[Opening Records to process section]

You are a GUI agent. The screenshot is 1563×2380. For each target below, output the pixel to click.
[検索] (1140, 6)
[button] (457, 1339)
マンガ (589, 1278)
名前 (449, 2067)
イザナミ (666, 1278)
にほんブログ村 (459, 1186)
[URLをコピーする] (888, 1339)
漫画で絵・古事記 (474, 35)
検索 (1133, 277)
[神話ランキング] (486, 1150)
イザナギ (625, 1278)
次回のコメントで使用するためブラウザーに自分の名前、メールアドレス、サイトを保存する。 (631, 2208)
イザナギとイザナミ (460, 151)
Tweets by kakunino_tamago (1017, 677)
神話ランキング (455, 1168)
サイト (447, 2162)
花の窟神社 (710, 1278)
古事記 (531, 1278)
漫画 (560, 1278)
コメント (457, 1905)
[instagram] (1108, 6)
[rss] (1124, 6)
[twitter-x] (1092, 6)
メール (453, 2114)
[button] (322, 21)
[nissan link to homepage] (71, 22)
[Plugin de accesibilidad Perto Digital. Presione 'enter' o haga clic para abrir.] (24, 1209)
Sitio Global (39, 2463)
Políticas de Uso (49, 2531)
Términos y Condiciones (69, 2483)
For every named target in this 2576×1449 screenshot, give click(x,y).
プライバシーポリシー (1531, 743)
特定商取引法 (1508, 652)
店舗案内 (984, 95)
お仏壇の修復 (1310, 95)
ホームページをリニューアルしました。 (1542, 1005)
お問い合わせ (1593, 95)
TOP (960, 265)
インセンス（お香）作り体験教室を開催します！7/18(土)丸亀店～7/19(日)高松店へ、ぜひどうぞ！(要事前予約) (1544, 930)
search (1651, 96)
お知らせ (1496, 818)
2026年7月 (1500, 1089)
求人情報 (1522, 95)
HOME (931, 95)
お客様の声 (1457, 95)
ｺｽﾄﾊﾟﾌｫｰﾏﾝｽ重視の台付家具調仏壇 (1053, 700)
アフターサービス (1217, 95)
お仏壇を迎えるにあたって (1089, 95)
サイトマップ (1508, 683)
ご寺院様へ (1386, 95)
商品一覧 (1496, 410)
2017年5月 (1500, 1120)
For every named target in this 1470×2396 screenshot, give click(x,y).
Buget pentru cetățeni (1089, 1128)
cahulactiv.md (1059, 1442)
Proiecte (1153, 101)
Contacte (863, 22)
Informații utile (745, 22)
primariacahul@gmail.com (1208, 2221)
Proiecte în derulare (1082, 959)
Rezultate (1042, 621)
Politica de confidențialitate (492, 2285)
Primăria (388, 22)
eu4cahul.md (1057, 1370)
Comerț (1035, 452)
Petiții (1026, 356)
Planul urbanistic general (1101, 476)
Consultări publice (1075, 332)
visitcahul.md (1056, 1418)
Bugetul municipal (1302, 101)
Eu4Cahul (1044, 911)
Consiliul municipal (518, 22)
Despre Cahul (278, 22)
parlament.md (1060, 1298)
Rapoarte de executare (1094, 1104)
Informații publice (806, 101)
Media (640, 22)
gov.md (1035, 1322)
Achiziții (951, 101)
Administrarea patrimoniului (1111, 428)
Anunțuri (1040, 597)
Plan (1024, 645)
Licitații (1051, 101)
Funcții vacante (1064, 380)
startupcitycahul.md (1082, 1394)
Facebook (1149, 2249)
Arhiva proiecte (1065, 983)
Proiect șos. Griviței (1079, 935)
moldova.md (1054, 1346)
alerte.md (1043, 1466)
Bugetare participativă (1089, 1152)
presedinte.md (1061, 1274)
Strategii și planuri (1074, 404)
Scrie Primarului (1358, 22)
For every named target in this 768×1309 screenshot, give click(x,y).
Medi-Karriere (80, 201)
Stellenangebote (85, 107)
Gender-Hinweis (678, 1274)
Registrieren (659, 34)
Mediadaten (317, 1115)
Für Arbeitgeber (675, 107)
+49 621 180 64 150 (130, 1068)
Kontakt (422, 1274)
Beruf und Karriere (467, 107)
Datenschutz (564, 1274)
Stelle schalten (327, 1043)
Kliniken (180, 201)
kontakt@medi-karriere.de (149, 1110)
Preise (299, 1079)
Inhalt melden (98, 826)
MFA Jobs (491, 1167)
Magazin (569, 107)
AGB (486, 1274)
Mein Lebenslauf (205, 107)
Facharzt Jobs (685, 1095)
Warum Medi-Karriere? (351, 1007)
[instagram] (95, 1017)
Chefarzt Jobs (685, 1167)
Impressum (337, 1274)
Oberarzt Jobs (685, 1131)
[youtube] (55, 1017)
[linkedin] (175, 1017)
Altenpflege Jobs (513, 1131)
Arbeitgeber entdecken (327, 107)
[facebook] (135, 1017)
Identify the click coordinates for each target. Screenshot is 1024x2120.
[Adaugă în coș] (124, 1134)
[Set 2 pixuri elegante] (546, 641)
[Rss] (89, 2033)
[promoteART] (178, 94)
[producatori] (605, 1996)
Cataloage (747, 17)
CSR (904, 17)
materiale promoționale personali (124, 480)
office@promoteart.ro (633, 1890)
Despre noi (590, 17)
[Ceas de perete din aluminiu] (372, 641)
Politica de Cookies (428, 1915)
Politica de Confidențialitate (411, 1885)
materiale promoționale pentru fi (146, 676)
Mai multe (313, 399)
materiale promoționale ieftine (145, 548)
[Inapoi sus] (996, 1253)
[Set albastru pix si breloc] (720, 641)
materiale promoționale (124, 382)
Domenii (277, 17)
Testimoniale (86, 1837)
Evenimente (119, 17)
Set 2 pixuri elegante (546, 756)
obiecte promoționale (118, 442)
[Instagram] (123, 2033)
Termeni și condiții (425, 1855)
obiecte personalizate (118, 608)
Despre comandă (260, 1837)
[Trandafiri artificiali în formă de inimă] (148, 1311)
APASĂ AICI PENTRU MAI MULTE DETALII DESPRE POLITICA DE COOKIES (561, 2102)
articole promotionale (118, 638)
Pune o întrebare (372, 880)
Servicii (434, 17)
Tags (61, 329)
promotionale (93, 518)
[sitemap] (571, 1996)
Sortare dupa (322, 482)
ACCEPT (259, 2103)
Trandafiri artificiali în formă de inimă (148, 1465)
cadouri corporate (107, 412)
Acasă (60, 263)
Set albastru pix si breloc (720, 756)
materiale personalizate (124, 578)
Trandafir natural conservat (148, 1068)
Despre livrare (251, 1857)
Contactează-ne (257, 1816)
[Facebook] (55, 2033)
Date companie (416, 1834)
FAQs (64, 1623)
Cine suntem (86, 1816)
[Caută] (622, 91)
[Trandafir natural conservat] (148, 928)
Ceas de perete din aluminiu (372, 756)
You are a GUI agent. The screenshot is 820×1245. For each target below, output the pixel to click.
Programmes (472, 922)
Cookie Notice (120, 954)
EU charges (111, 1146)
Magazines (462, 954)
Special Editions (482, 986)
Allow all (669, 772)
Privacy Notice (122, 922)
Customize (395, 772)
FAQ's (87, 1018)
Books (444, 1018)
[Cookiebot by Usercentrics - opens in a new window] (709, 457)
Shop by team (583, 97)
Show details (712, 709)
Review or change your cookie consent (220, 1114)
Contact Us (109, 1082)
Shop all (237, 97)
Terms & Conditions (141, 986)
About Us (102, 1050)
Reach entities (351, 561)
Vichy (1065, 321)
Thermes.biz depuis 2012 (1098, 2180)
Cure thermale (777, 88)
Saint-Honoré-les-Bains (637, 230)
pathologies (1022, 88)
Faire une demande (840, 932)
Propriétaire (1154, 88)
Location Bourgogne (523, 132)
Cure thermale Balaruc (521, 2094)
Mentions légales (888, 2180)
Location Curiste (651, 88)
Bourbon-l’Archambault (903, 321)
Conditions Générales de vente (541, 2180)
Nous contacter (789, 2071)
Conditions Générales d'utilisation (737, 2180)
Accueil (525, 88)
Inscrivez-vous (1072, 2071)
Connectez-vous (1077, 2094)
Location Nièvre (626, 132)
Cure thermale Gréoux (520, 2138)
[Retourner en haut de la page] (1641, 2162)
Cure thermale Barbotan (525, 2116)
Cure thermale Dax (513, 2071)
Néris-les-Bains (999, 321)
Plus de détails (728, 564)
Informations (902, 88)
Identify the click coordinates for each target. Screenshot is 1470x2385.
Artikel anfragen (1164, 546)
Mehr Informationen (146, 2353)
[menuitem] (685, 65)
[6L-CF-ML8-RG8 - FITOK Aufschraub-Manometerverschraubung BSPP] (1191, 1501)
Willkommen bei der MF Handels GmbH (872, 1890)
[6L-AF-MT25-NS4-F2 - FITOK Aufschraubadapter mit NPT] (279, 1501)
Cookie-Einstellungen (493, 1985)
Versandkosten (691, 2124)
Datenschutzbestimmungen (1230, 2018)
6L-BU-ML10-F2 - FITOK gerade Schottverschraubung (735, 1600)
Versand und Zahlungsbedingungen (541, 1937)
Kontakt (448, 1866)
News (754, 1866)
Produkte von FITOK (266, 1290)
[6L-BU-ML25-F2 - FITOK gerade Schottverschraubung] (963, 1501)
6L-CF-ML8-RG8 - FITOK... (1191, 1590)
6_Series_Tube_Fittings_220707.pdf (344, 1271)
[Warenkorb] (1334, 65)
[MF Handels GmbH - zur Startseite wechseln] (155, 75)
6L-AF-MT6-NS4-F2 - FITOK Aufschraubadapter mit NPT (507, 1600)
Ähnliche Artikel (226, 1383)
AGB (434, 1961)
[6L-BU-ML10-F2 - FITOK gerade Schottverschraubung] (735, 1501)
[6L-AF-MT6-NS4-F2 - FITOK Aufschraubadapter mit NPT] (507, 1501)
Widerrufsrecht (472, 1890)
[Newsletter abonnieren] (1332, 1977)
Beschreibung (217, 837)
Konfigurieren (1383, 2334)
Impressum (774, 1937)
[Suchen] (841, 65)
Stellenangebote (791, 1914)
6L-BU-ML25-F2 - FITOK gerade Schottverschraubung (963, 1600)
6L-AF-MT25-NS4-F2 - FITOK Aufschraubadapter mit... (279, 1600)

[Closing Records to process section]

__What you are asked to do__:
How many lines in the data above contain the string "target"? Reply with only the number.

__Task answer__:
7